Te doy gracias, Señor, de todo corazón;
delante de los ángeles tocaré para ti,
me postraré hacia tu santuario.
Daré gracias a tu nombre,
por tu misericordia y tu lealtad,
porque tu promesa supera a tu fama;
cuando te invoqué, me escuchaste,
aumentaste el valor en mi alma.
Que te den gracias, Señor, los reyes de la tierra,
al escuchar las palabras de tu boca;
canten los caminos del Señor,
porque la gloria del Señor es grande.
Tu derecha me salva.
El Señor completará sus favores conmigo:
Señor, tu misericordia es eterna,
no abandones la obra de tus manos.
1Cor 15, 1-11: “Por la gracia de Dios, soy lo que soy”
Les recuerdo, hermanos, el Evangelio que les proclamé y que ustedes aceptaron, en el que están fundados, y que los está salvando, si es que conservan el Evangelio que les proclamé; de lo contrario, habrán creído en vano.
Porque lo primero que yo les transmití, tal como lo había recibido, fue esto: que Cristo murió por nuestros pecados, según las Escrituras; que fue sepultado y que resucitó al tercer día, según las Escrituras; que se le apareció a Cefas y más tarde a los Doce; después se apareció a más de quinientos hermanos juntos, la mayoría de los cuales viven todavía, otros han muerto; después se le apareció a Santiago, después a todos los apóstoles; por último, como a un aborto, se me apareció también a mí.
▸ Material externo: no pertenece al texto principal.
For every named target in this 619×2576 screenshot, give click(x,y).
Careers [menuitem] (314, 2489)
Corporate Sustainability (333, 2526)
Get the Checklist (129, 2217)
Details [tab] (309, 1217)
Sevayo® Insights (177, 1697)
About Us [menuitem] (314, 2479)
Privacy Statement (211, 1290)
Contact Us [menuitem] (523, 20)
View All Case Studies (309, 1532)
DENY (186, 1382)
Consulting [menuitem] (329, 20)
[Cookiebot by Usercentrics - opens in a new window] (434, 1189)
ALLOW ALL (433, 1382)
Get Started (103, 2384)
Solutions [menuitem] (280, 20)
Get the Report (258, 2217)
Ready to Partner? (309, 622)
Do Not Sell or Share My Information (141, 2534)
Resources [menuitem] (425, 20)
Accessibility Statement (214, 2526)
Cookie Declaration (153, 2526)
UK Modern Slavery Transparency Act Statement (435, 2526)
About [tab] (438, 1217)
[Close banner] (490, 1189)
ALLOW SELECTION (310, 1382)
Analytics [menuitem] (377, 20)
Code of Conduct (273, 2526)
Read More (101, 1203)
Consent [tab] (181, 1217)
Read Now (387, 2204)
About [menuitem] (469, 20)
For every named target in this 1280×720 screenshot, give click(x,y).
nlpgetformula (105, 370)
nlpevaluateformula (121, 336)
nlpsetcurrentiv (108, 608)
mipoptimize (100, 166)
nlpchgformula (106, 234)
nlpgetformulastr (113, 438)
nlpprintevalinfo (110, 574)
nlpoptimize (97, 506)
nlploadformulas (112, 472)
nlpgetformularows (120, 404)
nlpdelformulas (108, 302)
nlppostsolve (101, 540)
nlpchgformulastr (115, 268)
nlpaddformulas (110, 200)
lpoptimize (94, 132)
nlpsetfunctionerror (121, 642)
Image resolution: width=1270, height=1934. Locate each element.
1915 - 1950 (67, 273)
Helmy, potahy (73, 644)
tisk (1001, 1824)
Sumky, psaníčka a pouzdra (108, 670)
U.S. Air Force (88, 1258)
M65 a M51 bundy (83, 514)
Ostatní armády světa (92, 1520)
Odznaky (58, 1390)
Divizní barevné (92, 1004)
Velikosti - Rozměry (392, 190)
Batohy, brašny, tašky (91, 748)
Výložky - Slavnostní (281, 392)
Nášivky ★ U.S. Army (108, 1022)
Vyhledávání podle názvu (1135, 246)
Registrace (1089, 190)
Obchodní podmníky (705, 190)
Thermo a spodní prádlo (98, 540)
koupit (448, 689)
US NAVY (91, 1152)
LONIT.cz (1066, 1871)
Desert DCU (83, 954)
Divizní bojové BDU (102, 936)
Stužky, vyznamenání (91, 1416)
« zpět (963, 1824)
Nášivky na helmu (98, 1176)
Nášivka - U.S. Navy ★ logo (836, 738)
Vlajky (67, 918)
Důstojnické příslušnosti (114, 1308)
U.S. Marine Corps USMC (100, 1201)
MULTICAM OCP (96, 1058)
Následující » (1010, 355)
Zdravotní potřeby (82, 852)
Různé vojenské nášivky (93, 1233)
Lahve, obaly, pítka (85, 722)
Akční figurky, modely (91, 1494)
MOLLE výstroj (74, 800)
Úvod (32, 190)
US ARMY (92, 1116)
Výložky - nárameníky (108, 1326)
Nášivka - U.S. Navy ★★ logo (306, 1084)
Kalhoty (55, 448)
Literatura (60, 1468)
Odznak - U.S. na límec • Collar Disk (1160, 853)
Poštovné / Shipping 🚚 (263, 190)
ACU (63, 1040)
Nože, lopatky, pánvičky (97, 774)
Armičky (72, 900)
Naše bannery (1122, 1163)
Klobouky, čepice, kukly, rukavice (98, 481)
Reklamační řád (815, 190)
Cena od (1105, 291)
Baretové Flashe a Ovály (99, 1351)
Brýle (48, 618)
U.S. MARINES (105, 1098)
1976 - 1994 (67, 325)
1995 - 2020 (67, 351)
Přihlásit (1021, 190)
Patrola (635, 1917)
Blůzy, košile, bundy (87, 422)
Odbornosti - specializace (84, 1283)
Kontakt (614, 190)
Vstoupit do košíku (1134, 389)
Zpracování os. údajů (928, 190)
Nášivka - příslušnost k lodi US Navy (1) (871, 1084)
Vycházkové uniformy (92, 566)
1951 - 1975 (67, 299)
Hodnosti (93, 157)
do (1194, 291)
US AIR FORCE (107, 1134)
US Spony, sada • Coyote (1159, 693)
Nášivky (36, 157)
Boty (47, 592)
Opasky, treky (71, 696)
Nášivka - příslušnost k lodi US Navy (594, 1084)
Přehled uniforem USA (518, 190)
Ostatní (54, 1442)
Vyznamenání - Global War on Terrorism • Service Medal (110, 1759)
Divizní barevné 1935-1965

Porque yo soy el menor de los apóstoles y no soy digno de llamarme apóstol, porque he perseguido a la Iglesia de Dios.
Pero por la gracia de Dios soy lo que soy, y su gracia no se ha frustrado en mí. Antes bien, he trabajado más que todos ellos. Aunque no he sido yo, sino la gracia de Dios conmigo.
Pues bien; tanto ellos como yo, esto es lo que predicamos; esto es lo que ustedes han creído.
Lc 5, 1-11: “Dejándolo todo, lo siguieron”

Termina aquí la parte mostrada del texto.